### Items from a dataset
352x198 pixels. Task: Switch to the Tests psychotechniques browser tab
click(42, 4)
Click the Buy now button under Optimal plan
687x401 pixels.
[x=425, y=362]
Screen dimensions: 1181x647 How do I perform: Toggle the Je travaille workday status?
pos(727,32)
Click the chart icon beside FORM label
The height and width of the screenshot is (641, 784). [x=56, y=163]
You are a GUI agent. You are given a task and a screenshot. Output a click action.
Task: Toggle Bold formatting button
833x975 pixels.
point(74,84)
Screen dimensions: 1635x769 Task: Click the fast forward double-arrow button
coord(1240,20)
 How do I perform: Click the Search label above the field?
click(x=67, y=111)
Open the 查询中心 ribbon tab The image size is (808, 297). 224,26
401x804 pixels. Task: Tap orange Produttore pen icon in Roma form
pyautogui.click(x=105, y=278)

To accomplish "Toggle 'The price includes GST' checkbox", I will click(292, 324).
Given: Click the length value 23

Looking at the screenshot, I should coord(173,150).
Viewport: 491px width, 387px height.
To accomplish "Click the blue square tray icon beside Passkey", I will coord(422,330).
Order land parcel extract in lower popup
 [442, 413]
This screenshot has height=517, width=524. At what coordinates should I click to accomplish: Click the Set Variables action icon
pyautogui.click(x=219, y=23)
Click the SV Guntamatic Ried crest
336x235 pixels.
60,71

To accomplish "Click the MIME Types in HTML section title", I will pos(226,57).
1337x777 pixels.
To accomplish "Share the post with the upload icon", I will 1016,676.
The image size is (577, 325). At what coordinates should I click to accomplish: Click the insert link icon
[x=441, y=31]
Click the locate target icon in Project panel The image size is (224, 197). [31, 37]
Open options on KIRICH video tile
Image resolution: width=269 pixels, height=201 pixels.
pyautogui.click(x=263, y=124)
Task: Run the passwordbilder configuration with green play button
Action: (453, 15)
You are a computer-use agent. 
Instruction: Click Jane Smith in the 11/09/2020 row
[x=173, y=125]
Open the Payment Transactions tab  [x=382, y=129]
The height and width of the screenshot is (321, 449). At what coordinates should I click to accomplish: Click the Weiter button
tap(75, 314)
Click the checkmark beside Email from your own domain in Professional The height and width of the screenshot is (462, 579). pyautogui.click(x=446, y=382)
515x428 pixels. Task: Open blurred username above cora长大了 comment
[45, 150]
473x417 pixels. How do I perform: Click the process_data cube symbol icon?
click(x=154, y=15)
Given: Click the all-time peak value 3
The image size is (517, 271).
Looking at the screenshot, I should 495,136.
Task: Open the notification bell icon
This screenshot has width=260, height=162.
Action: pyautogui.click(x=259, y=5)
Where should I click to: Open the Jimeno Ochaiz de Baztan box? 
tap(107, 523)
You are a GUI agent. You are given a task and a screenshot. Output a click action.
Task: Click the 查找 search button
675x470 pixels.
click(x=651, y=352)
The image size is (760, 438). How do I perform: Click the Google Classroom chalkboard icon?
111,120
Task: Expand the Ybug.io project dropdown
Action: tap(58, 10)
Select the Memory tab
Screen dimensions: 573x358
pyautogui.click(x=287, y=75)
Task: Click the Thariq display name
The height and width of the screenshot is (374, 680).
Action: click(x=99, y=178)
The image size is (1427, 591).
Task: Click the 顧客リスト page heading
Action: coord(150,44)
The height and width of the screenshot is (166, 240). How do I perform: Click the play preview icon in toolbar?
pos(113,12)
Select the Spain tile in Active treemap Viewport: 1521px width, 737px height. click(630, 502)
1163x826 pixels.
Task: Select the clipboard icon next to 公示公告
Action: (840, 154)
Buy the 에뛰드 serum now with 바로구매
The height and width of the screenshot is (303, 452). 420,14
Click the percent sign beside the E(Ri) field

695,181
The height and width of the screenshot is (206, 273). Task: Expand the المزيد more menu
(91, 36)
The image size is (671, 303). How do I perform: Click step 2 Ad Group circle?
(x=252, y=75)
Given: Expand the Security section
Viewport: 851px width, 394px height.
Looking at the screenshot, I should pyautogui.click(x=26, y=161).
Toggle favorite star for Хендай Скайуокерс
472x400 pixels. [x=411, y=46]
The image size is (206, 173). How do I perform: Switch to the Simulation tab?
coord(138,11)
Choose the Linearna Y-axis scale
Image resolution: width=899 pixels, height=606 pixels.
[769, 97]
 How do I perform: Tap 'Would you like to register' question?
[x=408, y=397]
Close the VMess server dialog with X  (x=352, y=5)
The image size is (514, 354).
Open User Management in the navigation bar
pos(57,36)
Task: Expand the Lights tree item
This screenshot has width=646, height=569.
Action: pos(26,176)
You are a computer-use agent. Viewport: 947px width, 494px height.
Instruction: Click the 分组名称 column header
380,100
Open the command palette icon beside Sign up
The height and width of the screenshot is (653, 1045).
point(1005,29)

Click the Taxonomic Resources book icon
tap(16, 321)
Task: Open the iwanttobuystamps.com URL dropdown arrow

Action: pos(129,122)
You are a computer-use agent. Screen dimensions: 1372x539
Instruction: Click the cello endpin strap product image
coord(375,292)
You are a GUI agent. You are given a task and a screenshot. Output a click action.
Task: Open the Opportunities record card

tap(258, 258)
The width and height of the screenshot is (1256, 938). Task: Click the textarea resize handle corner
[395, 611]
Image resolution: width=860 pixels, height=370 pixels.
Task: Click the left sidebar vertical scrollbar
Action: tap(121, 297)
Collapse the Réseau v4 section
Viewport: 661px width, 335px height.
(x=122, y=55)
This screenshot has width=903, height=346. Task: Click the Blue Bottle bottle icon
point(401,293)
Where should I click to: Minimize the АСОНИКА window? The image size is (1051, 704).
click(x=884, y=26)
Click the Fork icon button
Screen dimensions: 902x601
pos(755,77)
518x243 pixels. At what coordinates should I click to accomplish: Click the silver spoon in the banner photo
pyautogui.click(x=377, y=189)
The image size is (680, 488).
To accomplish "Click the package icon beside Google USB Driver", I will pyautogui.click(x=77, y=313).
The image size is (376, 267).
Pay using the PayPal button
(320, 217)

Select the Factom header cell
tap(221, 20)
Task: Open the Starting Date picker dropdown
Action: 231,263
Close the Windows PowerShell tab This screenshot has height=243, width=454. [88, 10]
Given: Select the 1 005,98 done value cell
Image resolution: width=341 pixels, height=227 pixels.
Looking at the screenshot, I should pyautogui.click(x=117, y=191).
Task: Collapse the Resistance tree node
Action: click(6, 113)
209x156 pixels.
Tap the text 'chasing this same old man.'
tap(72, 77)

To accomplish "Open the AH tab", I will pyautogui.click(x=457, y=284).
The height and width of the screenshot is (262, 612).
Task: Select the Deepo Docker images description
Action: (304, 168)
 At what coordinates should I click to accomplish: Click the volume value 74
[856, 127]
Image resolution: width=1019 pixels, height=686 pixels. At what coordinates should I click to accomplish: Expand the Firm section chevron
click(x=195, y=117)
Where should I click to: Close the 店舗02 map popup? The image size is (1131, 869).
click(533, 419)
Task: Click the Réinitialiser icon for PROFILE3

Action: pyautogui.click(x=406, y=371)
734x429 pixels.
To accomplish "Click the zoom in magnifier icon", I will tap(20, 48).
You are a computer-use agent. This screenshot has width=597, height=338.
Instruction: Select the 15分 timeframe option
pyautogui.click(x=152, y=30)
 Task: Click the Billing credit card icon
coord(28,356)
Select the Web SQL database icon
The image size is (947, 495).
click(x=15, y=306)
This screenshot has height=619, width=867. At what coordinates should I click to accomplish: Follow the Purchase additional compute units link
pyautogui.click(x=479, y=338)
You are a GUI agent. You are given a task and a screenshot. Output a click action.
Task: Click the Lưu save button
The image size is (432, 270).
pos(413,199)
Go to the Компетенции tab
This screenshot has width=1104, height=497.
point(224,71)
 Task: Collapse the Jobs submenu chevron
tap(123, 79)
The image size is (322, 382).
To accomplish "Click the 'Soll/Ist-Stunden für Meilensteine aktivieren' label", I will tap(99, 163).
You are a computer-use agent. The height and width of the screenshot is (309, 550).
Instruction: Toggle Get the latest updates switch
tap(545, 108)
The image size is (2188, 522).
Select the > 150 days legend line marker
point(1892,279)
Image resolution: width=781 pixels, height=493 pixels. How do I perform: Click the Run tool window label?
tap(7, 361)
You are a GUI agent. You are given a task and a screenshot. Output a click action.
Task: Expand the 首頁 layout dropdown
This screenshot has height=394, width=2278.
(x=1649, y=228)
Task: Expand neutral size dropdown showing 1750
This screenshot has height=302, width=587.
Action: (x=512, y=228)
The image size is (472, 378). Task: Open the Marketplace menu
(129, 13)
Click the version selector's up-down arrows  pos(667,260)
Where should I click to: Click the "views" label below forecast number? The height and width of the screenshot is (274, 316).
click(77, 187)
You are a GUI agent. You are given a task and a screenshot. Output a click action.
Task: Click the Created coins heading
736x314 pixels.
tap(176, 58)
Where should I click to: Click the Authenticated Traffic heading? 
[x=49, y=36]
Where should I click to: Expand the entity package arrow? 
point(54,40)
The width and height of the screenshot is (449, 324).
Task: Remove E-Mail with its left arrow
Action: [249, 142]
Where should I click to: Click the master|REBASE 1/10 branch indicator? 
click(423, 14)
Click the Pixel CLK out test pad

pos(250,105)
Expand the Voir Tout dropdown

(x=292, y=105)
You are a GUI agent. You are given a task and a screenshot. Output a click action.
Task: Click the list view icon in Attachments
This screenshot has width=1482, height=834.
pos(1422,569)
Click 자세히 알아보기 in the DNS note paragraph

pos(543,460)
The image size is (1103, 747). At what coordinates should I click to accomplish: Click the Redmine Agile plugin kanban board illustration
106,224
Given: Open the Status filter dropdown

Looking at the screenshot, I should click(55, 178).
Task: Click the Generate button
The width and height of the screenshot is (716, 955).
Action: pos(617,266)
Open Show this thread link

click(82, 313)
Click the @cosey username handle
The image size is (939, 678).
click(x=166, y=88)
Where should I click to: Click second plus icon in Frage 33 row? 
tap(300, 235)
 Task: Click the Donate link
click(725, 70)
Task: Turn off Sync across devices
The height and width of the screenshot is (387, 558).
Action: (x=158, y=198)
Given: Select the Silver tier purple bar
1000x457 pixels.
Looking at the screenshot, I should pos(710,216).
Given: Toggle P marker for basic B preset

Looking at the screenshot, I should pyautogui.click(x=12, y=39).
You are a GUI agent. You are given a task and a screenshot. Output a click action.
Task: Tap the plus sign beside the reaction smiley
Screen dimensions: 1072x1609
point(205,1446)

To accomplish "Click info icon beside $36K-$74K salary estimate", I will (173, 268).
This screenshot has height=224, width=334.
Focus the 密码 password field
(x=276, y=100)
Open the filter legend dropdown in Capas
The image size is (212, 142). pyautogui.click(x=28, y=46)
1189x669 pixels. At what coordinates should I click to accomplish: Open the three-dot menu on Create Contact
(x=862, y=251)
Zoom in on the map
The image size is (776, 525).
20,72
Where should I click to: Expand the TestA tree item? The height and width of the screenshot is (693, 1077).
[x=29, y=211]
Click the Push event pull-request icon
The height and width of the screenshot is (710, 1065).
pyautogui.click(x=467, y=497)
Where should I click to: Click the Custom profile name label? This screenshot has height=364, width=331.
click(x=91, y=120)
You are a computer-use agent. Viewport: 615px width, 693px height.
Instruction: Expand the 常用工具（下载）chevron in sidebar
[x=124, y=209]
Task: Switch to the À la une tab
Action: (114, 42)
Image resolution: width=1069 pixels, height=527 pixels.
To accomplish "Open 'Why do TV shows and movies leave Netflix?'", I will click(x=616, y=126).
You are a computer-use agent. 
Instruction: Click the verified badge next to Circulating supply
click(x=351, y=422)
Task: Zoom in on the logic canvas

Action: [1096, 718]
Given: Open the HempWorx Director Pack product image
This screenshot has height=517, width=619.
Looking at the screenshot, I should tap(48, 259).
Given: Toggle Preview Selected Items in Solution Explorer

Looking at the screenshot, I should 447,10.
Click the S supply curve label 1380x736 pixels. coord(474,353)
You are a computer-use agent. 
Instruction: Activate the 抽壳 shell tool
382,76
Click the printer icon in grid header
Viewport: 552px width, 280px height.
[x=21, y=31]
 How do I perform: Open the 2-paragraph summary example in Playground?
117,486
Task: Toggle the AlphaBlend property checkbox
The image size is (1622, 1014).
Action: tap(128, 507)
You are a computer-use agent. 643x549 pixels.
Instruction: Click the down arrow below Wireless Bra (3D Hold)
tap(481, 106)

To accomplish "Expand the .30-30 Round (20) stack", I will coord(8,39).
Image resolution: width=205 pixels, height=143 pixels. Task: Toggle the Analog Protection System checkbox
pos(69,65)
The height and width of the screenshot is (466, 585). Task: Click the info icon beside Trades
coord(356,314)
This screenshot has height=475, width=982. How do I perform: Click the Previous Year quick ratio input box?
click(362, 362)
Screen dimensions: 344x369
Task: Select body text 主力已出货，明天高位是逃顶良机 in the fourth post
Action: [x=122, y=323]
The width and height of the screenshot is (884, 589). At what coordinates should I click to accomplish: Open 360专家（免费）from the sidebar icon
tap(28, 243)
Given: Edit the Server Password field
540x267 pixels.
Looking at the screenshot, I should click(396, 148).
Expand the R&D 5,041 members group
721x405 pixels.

### REQUIRED WORK
Among the lines above, find those carrying the word "computer" and copy them out.

### ANSWER SECTION
You are a computer-use agent. 
You are a computer-use agent. Viewport: 947px width, 494px height.
You are a computer-use agent. Screen dimensions: 1372x539
You are a computer-use agent. This screenshot has width=597, height=338.
You are a computer-use agent. The height and width of the screenshot is (309, 550).
You are a computer-use agent. Viewport: 615px width, 693px height.
You are a computer-use agent. 
You are a computer-use agent. 
You are a computer-use agent. 643x549 pixels.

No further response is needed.